[GH-ISSUE #2134] Abnormal disk IO in version 1.13.1 #6873

Closed
opened 2026-04-25 15:52:19 -05:00 by GiteaMirror · 2 comments
Owner

Originally created by @asardaes on GitHub (Dec 21, 2025).
Original GitHub issue: https://github.com/fosrl/pangolin/issues/2134

Describe the Bug

I'm not sure if this is related to #2120, so I figured I would report it to be sure. My Pangolin container hasn't suffered from OOM kills, but it has been lagging significantly; I set the memory limit of the container to 320M. Now I looked at the disk metrics from my VPS and I see something like this:

Image

Environment

  • OS Type & Version: Ubuntu 24.04.3 LTS
  • Pangolin Version: 1.13.1 with geolite2 DB
  • Gerbil Version: 1.3.0
  • Traefik Version: 3.6.5
  • Newt Version: 1.7.0
  • Olm Version: 1.2.0

Crowdsec is not running on the VM hosting Pangolin.

To Reproduce

You'll notice a couple spikes in the screenshot I posted.

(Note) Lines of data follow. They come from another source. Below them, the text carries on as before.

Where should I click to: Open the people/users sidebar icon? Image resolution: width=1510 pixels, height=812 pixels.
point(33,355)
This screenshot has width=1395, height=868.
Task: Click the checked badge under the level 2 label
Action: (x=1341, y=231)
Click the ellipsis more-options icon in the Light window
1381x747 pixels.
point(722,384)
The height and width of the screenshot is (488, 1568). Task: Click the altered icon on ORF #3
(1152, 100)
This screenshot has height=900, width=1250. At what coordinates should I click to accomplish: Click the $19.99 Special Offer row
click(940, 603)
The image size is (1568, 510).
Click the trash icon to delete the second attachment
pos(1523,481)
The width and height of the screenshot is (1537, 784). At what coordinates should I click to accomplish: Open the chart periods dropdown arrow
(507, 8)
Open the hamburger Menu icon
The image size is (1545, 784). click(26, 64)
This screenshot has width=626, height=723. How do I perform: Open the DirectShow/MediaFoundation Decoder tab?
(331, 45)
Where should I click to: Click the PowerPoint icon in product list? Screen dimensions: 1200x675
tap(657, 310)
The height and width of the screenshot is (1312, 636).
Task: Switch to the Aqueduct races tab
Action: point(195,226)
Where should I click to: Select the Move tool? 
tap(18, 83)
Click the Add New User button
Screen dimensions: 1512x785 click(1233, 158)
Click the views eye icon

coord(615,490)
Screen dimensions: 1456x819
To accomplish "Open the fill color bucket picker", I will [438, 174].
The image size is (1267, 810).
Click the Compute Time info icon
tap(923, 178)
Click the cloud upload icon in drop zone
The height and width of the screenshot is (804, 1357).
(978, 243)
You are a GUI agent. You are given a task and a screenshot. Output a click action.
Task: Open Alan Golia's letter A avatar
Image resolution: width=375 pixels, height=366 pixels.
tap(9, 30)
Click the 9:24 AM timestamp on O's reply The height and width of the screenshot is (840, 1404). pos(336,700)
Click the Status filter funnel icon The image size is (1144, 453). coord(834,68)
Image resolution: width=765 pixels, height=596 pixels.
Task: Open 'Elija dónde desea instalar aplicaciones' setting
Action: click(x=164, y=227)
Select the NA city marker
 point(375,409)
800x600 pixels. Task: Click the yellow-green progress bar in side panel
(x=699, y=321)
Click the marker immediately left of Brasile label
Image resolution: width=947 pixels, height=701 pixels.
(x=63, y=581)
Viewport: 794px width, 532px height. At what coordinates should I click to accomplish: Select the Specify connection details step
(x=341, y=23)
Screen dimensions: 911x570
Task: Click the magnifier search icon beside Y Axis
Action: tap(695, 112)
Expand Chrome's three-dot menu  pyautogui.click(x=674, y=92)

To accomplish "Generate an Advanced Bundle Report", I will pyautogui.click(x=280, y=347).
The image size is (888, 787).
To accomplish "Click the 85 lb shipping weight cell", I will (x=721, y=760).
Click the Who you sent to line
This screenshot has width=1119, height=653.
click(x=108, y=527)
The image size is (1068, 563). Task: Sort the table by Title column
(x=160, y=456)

In this experiment I did the following:

  1. Enable site A which only has a private resource configured. In this machine Newt is running directly on the VM through systemd, no container. The disk read spike after this appears to have normalized.
  2. Enable machine X. This is a Docker container using Olm to connect, and it's the machine that gets access to the private resource from site A. Very small spike seen in the screenshot.
  3. Enable site B with multiple public resources. This is another Docker container running Newt. This caused the read throughput to skyrocket and stay there until I disabled the site again.

I wonder if the memory constraints from Pangolin's container make it flush caches continuously and reload them from disk.

Expected Behavior

Sane disk IO.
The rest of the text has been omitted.